**WHAT IS NEEDED:**
Copy the rows below word for word, from the line with "Viewport: 504px width, 264px" up to and including the line with "click(1313, 21)".

Begin RECORDS SHOWN

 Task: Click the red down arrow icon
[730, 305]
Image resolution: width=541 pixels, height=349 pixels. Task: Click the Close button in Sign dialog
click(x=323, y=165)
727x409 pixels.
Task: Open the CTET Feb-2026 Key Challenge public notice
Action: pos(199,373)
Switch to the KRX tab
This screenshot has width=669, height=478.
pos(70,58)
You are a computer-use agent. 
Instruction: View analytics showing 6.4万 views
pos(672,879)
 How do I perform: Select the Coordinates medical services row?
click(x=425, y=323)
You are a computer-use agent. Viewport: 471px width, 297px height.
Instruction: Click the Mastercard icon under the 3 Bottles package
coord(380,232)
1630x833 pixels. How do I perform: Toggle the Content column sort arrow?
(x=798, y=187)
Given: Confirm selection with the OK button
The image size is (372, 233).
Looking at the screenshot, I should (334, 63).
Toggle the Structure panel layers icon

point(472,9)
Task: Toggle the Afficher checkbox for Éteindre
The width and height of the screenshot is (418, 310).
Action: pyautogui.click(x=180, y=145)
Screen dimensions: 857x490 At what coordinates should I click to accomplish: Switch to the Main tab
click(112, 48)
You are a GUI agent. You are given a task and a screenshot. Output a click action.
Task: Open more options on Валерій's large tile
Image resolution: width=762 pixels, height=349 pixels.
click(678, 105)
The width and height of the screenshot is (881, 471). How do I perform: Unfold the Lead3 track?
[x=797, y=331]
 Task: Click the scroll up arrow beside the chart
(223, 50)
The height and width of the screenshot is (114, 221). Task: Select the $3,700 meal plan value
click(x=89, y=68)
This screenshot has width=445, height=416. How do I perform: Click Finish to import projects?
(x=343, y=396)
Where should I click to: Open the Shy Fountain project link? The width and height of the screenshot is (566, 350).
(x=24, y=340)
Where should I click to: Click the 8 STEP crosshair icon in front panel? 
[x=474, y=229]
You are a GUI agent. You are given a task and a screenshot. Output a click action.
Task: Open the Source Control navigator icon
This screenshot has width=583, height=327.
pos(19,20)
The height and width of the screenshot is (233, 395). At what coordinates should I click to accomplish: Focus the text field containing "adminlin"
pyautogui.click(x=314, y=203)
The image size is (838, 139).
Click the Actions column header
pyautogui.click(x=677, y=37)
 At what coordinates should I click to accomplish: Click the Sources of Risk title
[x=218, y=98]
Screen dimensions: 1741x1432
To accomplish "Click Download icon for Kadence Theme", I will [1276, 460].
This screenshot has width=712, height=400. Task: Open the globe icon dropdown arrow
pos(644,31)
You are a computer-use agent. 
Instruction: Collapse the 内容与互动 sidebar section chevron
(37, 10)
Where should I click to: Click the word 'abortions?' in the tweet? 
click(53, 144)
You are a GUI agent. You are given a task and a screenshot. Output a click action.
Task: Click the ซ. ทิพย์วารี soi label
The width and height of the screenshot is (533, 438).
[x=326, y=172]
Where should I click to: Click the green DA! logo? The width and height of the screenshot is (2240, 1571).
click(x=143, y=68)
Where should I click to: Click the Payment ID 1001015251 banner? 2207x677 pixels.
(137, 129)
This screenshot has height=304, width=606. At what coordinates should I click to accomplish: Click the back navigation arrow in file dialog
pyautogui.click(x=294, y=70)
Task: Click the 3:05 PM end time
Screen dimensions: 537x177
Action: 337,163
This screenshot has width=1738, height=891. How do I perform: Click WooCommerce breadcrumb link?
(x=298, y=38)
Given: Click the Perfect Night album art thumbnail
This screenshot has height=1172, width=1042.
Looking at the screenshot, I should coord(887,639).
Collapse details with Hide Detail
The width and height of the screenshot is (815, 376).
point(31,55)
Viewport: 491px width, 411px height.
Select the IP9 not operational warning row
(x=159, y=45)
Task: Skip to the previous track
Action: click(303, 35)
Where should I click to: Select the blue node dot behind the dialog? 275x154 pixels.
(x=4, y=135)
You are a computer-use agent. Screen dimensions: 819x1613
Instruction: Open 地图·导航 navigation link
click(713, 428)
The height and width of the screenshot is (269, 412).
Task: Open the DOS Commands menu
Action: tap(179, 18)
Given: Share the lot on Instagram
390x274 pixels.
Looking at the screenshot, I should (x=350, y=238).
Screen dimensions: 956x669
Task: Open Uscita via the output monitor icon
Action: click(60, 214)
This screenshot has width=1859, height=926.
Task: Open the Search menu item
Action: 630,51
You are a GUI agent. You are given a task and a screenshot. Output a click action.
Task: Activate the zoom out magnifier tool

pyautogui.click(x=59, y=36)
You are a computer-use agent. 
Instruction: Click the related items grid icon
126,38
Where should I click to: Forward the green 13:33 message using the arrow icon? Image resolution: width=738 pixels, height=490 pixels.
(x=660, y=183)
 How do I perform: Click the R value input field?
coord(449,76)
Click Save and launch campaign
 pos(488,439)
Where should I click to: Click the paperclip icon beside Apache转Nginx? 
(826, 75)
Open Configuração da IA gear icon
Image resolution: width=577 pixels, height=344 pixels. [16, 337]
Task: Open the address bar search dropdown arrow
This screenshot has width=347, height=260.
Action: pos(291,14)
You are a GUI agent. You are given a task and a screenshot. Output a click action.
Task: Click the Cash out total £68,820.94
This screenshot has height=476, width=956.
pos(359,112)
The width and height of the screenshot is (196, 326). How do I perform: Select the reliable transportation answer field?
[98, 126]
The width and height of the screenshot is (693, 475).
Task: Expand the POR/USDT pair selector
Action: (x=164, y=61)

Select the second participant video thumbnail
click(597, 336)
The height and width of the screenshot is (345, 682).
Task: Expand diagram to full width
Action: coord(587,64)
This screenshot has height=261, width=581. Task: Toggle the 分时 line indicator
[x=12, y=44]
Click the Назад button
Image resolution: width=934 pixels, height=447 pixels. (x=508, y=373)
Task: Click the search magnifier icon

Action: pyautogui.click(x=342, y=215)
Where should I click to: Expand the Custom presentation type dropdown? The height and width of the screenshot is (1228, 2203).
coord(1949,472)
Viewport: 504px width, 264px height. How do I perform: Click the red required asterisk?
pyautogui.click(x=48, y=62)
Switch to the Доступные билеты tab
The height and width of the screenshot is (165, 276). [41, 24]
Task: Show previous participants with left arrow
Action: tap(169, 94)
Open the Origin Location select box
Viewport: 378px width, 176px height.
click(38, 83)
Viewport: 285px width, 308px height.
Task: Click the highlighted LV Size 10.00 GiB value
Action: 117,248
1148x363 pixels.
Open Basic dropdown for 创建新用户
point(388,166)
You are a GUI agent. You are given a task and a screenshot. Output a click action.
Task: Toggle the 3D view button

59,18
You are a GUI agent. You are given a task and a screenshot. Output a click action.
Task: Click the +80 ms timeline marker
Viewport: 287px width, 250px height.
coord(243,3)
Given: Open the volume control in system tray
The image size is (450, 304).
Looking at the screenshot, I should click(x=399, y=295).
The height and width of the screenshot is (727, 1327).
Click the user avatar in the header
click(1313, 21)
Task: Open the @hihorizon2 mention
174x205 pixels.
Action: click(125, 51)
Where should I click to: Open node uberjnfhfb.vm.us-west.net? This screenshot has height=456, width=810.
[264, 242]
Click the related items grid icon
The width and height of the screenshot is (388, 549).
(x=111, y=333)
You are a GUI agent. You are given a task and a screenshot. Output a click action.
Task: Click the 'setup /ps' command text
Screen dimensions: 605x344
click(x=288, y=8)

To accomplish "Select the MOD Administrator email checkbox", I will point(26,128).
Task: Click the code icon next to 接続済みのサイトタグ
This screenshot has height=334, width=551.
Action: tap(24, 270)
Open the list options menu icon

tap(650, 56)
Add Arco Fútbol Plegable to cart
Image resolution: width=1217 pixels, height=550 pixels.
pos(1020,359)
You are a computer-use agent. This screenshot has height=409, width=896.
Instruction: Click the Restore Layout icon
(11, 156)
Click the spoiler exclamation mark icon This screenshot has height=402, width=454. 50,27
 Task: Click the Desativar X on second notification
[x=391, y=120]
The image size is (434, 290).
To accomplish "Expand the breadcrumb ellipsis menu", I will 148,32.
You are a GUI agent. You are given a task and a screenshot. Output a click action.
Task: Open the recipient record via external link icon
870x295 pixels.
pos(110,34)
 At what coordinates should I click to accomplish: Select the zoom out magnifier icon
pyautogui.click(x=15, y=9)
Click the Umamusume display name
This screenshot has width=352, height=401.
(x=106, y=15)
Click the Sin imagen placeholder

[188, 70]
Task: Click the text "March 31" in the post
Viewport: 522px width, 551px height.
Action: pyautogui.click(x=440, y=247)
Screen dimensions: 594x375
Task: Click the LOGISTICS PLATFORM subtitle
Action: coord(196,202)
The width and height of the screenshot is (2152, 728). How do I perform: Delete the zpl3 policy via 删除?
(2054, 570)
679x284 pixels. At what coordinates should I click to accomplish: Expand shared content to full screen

End RECORDS SHOWN

**RESULT FOR THIS TASK:**
Viewport: 504px width, 264px height. How do I perform: Click the red required asterisk?
pyautogui.click(x=48, y=62)
Switch to the Доступные билеты tab
The height and width of the screenshot is (165, 276). [41, 24]
Task: Show previous participants with left arrow
Action: tap(169, 94)
Open the Origin Location select box
Viewport: 378px width, 176px height.
click(38, 83)
Viewport: 285px width, 308px height.
Task: Click the highlighted LV Size 10.00 GiB value
Action: 117,248
1148x363 pixels.
Open Basic dropdown for 创建新用户
point(388,166)
You are a GUI agent. You are given a task and a screenshot. Output a click action.
Task: Toggle the 3D view button

59,18
You are a GUI agent. You are given a task and a screenshot. Output a click action.
Task: Click the +80 ms timeline marker
Viewport: 287px width, 250px height.
coord(243,3)
Given: Open the volume control in system tray
The image size is (450, 304).
Looking at the screenshot, I should click(x=399, y=295).
The height and width of the screenshot is (727, 1327).
Click the user avatar in the header
click(1313, 21)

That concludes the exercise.